91 rt-MRI datasets of healthy adult volunteers (age range 24 to 50 years) acquired at Barts Health NHS Trust for ethics committee approved speech studies between 2010 and 2015 were identified and retrospectively analysed. 40 additional datasets have also been identified but not yet analysed. All datasets consist of 10mm thick mid-sagittal slices acquired while volunteers performed speech tasks. Images were acquired using either a 1.5T Achieva (67 datasets) or a 3T TX Achieva (24 datasets) scanner (Philips Healthcare, Best, the Netherlands) in conjunction with a 16-channel neurovascular coil. Balanced steady state free precession pulse sequences were used at 1.5T and fast low-angle shot pulse sequences at 3T. 34 datasets have a temporal resolution of 10fps, 26 a resolution of 15fps and 31 a resolution of 20fps. For all 91 datasets, the speech task included counting from one to ten and phonating nonsense (“za-na-za, “zu-nu-zu”, “zi-ni-zi”) with volunteers instructed to speak at a normal rate. For a subset of 24, the speech task also included standard clinical velopharyngeal closure assessment sentences (“Bob is a baby boy”, “I saw Sam sitting on the bus”, “Tim is putting a hat on”) and volunteers also repeated the whole speech task at a faster rate.

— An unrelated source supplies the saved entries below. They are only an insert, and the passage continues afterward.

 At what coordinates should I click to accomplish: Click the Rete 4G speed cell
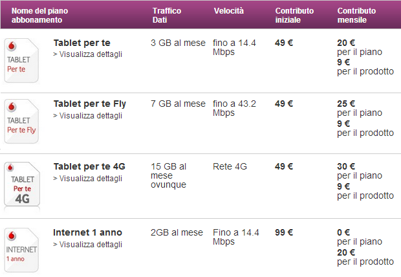(x=230, y=166)
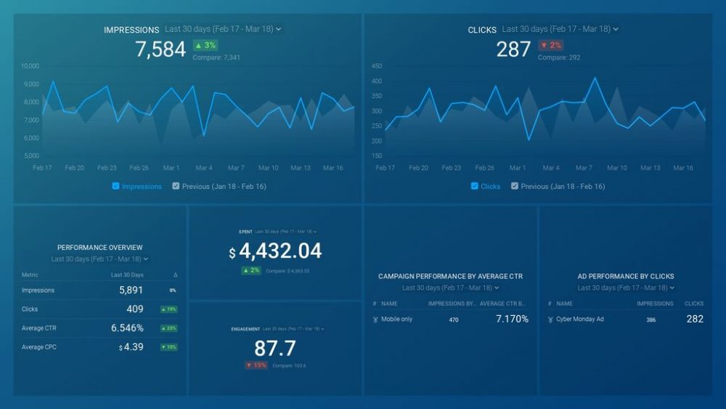
Task: Expand the Performance Overview date range dropdown
Action: (99, 259)
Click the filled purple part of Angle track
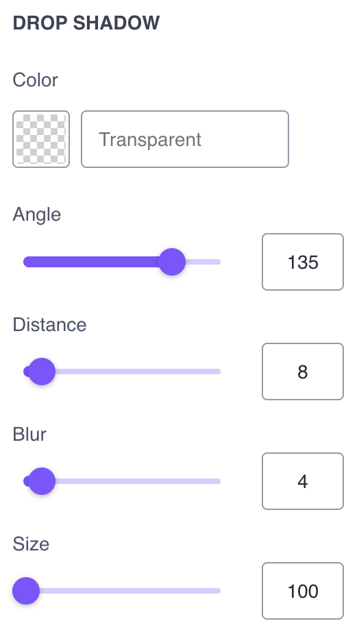Image resolution: width=359 pixels, height=632 pixels. (x=91, y=262)
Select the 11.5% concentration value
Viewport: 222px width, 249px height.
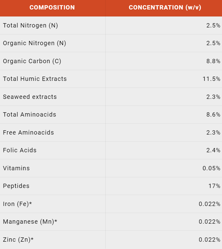[211, 79]
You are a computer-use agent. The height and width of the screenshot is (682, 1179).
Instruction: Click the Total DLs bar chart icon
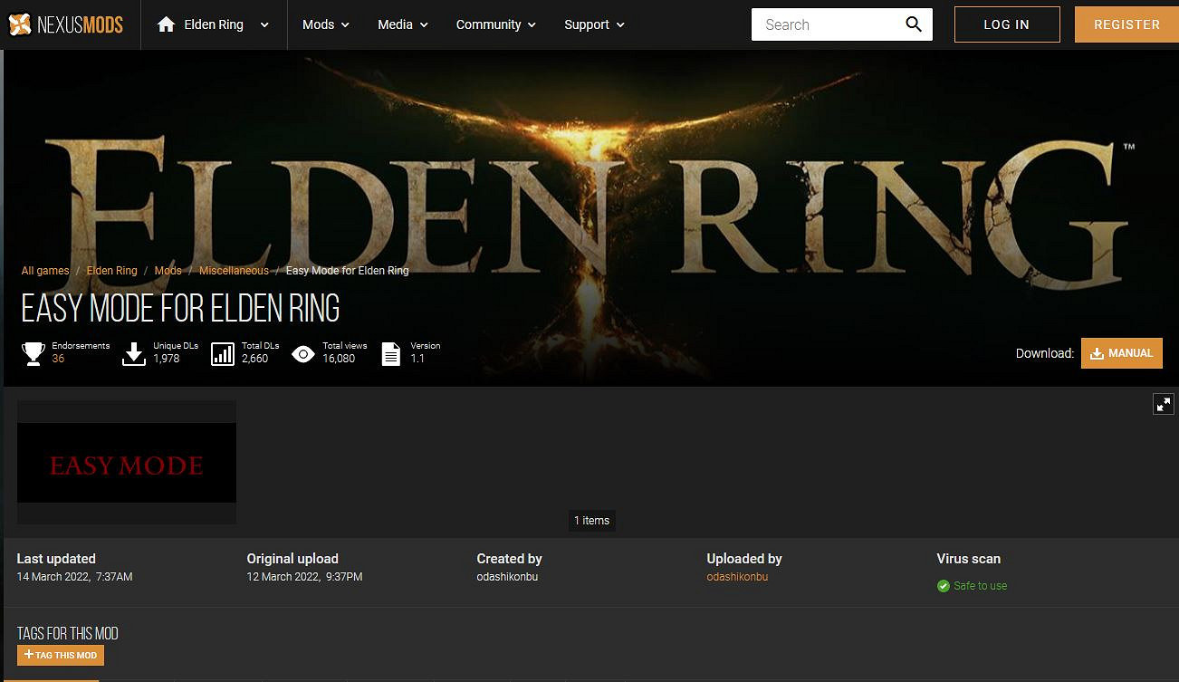(x=222, y=353)
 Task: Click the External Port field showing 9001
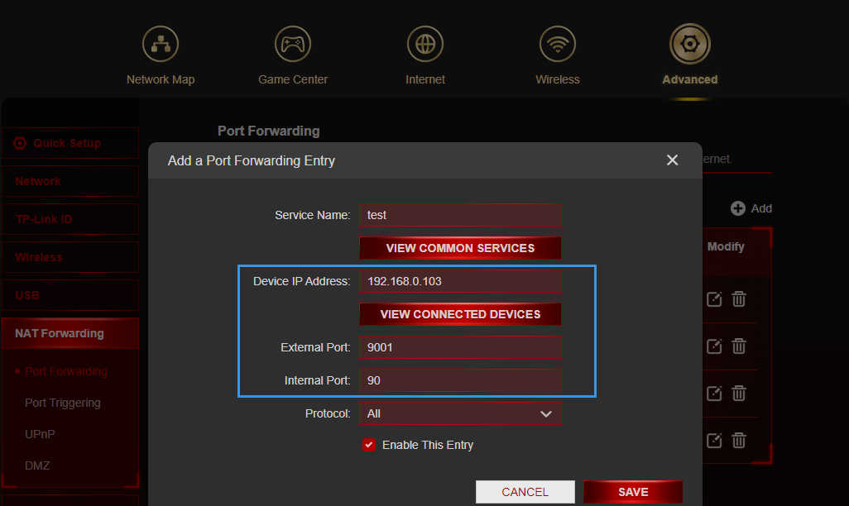click(x=460, y=347)

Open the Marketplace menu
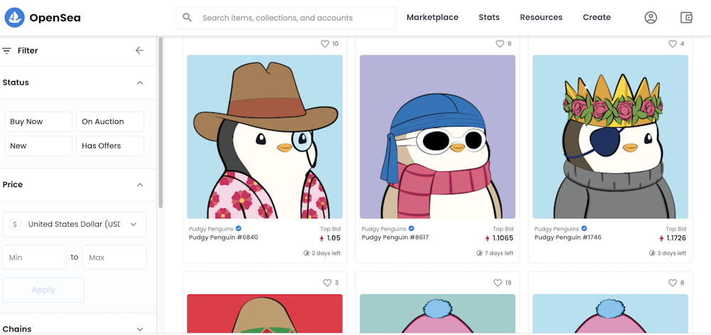tap(432, 18)
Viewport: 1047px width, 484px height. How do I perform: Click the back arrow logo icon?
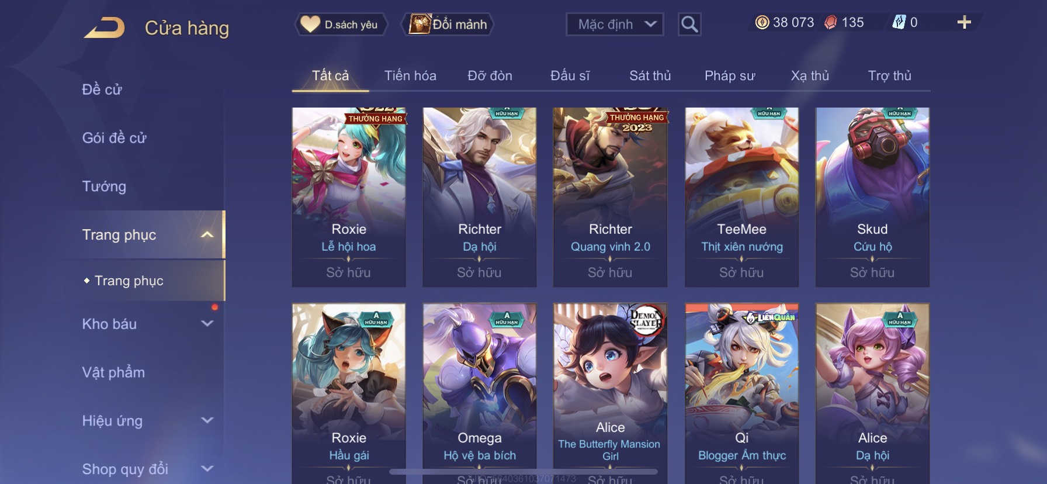104,27
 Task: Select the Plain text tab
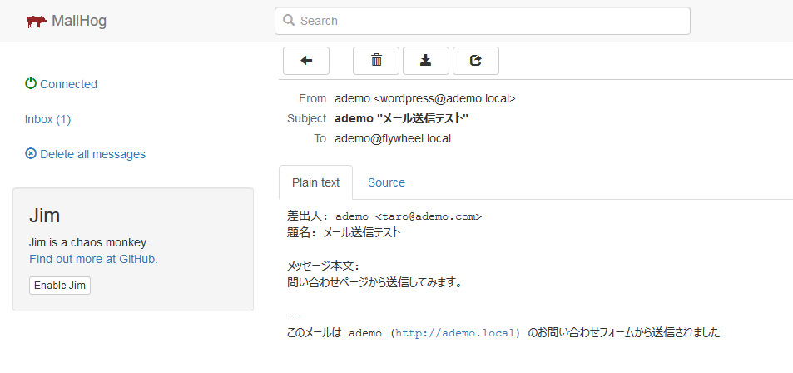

N/2 and N/3fps datasets (where N=10, 15 or 20) were simulated from each dataset using three methods implemented using Matlab (R2015a, MathWorks, Natick, MA): decimation, averaging and block filling (see figures 1 and 2). The numbers of closures in original and simulated datasets were determined from intensity-time plots (see figure 3) generated using Matlab. The numbers of closures in original datasets acquired at different temporal resolutions were compared using one-way analyses of variance. SPSS (v22, IBM, Armonk, NY) was used for all statistical analyses. Groups of datasets simulated from the same original dataset were analysed for closure losses using the method shown in figure 4.

For the counting and the nonsense phonation, there were no statistically significant differences between the mean numbers of closures in the original 10, 15 and 20fps datasets.

It is worth noting that, regardless of acquisition rate, natural variability in speech can cause both intra- and inter-volunteer variations in the number of closures.

There were closure losses in 27 of the 91 groups of simulated datasets. The temporal resolutions at which these losses first occurred, and the section(s) of the speech tasks in which these occurred are shown in figure 5. The highest temporal resolution at which closure losses first occurred was 7.5fps.

So far, the results of this study suggest that the optimal temporal resolution is between 7.5 and 10fps for counting, for nonsense phonation, and for the test sentences. This is slightly higher than what could be inferred from a previous study comparing rt-MRI at 6fps and clinical x-ray videofluoroscopy (imaging rate not given) [6], but is in the range suggested by [7]. Once the 40 additional datasets have been analysed, we aim to pinpoint the optimal temporal resolution and validate it by comparing the numbers of closures in new datasets acquired at the optimal temporal resolution and at slightly higher and lower temporal resolutions.